Messaggio  jabru il Sab Feb 28, 2015 9:08 pm

Siena, 28 febbraio 2015 – «Non è detto che in provincia i cavalli li monti tutti io. Se c’è qualche ragazzo che ha bisogno di farsi vedere, toccherà a loro». Ha selezionato gli ospiti equini in scuderia, Tittia. Naturalmente ha un quintetto di nomi che usa per allenarsi, poi tre splendidi purosangue che tiene per Asti (corre per il 4° anno di fila in Nizza-Monferrato) e per Legnano, dove difenderà i colori di Legnarello. A proposito: sembra che le corse di preparazione si svolgeranno in Lombardia (alla fine è stata trovata la soluzione) il 29 marzo e il 25 aprile con una corsa anche a Pian delle Fornaci il 21 marzo. Mentre si è chiuso il cerchio dei giubbetti poichè Jonathan Bartoletti vestirà quello di San Martino.

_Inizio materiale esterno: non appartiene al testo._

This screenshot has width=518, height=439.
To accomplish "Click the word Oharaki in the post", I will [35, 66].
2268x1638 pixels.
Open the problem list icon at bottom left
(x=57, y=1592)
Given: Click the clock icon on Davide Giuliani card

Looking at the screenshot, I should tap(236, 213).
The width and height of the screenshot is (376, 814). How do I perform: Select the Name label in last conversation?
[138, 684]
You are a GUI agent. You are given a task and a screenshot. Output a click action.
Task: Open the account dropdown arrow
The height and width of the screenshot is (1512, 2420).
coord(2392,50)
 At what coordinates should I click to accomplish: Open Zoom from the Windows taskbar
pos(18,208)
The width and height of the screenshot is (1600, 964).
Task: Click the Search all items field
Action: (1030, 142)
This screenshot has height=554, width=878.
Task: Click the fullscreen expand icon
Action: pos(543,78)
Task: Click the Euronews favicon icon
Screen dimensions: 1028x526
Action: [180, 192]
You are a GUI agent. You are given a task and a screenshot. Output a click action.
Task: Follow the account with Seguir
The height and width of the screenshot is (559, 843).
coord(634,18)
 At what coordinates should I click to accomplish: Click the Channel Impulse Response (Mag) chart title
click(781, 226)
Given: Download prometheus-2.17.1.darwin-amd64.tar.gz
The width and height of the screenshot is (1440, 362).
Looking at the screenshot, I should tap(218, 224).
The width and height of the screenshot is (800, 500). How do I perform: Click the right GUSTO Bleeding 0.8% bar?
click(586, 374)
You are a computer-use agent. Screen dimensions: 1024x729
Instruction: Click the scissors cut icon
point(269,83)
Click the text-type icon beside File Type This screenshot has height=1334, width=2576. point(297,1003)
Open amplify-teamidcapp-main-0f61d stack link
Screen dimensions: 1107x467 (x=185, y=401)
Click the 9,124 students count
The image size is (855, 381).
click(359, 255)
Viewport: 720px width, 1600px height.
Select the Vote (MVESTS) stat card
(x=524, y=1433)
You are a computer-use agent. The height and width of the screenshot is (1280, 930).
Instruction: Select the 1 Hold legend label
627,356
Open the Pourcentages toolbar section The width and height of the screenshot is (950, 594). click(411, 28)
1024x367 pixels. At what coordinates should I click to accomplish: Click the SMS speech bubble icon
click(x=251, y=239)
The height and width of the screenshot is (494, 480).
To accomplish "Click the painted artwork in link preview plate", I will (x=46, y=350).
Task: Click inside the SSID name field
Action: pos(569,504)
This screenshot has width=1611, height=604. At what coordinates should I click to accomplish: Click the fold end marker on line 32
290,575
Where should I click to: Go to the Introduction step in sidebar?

«Fucecchio? le strade ci sono, dipende dai cavalli», glissa Tittia. Che invece all’Albo dei mezzosangue da Piazza iscriverà soltanto tre nomi: «Quasas e Querida de Marchesana sono già conosciuti, erano nel Protocollo. Poi ho Poker baio. Meno cavalli da seguire ma me ne occupo personalmente. Così ho il tempo di fare palestra e la sera di uscire per allenarmi, sempre in compagnia. Oltre a Cersosimo, se viene qualche collega vado con piacere. Almeno ci si misura fin da ora!».
Galoppando verso Medane oppure in direzione Presciano. O in una delle tante strade bianche che circondano la zona. E da quando ha riaperto Pian delle Fornaci – «bello poter avere a disposizione una pista a portata di mano», dice – non diserta l’ippodromo.